DNA Extraction and Whole Genome Shotgun Sequencing – Genomic libraries were prepared according to Pogoda et al. 2018. In short, roughly 1cm x 1cm of tissue from 494 lichen vouchers were pulverized using tungsten carbide beads and DNA was extracted using the Qiagen DNeasy Plant extraction kit. The elution was then prepared for sequencing with the Nextera^® XT DNA library prep kit. Libraries that passed QC were processed for paired-end 151 base pair reads on an Illumina NextSeq^® sequencer at the University of Colorado’s BioFrontiers Institute (Boulder, Colorado).

De novo Genomic Assembly – Libraries were filtered with Trimmomatic-0.36 to trim adapters from reads, and with parameters “LEADING:3 TRAILING:3 MINLEN:100” (Bolger et al., 2014). Filtered reads were then assembled using SPAdes 3.9.0 with parameters “--careful -k 21,33,65,81” (Bankevich et al., 2012). We then bioinformatically isolated the complete or partial ribosomal DNA complexes of 60 algal photobionts within the dataset. These rDNA sequences were then queried with web BLAST to confirm their identities as either green coccoid (Trebouxioid) or green trentepohlia (Trentepohlioid) algae. We also obtained the rDNA complexes from 43 assemblies containing cyanobionts. We verified the identities of these sequences as Nostocaceae (the group of cyanobacteria used as photobionts by cyanolichens) using web BLAST.

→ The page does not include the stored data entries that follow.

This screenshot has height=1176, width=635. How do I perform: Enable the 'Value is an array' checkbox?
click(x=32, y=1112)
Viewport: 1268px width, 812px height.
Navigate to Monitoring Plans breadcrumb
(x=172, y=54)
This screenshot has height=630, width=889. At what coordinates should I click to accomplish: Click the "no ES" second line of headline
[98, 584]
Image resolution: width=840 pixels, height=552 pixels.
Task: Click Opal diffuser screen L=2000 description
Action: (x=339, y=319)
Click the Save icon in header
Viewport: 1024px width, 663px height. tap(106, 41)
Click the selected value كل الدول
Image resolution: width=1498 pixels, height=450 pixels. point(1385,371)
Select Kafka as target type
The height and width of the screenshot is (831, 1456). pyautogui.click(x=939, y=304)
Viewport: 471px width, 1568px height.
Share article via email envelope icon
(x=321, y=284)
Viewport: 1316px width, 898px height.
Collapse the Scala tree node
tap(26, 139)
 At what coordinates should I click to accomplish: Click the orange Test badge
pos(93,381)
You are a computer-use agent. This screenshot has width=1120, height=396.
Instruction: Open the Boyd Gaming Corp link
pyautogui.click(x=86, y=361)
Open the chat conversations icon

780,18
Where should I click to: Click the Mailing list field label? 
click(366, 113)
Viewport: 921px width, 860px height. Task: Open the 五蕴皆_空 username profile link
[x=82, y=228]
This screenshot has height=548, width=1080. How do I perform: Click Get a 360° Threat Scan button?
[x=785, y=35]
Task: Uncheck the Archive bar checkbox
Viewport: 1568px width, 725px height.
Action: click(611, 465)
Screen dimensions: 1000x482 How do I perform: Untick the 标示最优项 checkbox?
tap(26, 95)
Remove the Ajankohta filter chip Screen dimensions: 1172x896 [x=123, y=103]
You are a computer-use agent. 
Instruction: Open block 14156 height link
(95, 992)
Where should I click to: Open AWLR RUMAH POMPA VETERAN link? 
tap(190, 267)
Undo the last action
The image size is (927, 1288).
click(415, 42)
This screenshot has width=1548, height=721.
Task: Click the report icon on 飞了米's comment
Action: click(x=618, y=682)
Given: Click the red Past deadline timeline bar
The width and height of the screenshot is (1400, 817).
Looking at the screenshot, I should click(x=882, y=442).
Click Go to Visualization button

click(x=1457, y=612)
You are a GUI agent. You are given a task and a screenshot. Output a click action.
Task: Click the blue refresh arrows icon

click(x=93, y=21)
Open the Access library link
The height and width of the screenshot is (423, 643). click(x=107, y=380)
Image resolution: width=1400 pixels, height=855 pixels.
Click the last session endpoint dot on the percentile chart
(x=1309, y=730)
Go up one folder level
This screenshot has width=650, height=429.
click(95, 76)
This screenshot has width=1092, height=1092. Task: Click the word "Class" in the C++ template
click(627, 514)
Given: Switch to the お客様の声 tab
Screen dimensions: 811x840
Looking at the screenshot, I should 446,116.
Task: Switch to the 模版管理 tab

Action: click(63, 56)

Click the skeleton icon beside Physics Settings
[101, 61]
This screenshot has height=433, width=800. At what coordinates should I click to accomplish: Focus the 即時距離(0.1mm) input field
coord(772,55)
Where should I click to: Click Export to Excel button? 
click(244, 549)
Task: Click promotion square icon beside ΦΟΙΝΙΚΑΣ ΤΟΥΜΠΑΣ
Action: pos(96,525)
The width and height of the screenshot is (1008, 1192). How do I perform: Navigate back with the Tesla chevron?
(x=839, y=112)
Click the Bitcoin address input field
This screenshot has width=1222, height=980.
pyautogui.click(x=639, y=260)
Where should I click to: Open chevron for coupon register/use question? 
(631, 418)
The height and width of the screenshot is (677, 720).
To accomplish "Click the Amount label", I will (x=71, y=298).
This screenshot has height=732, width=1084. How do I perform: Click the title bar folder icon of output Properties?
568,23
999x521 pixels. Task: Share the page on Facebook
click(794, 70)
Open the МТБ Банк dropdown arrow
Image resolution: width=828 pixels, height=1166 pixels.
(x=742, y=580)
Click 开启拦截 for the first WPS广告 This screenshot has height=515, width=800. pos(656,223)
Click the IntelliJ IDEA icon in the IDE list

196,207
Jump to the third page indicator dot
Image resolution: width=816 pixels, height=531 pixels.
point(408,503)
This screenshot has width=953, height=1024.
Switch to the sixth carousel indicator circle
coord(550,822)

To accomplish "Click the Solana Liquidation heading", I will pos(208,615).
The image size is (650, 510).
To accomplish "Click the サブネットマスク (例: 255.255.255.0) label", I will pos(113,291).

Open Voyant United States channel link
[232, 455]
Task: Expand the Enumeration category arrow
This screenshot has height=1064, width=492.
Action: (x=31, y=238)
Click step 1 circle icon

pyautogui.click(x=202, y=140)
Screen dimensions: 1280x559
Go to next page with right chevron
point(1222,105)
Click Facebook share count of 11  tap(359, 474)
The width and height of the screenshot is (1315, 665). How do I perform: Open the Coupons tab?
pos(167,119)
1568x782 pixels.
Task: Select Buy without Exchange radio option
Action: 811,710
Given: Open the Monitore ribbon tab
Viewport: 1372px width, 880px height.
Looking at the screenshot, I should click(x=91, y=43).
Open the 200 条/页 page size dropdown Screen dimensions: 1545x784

Photobiont Diversity Calculation Pipeline – Our process for identifying the diversity of photobiont communities within our genomic libraries involved two steps. The first step was to map the libraries to algal and cyanobacterial (when applicable, respectively) databases of rDNA to isolate only reads that plausibly sourced from a photobiont of the lichen. The process for ensuring that only photobiont reads were obtained from this step is described in its own section below (see Masking Non-diagnostic Regions of the rDNA Databases). The collection of photobiont rDNA reads were then aligned to one of two algal references (the Trebouxioid photobiont of Usnea ceratina [NCBI Accession KY033354] and the Trentepohlioid photobiont of Opegrapha moroziana [unpublished data]. In the case of lichens with cyanobionts, we mapped cyanobiont reads to a reference from Nostoc sphaeroides [NCBI Accesssion CP031941]. Pileup files were generated from the alignments, which were then passed to PoPoolation v. 1.2.2 (Kofler et al., 2011) with the parameters "--measure theta –input <input.mpileup> --fastq-type sanger --min-qual 20 --max-coverage 200 --pool-size 500 --window-size 25 --step-size 25 --output <output.theta>" to measure θ_Watterson in a sliding window of 25 bp across the length of the pileup against each reference. A similar command with "--measure pi" was used to calculate θ_π. The average of the sliding window values was calculated for each output file, and averages were discarded if the number of windows in an output file containing a calculated value was less than 10.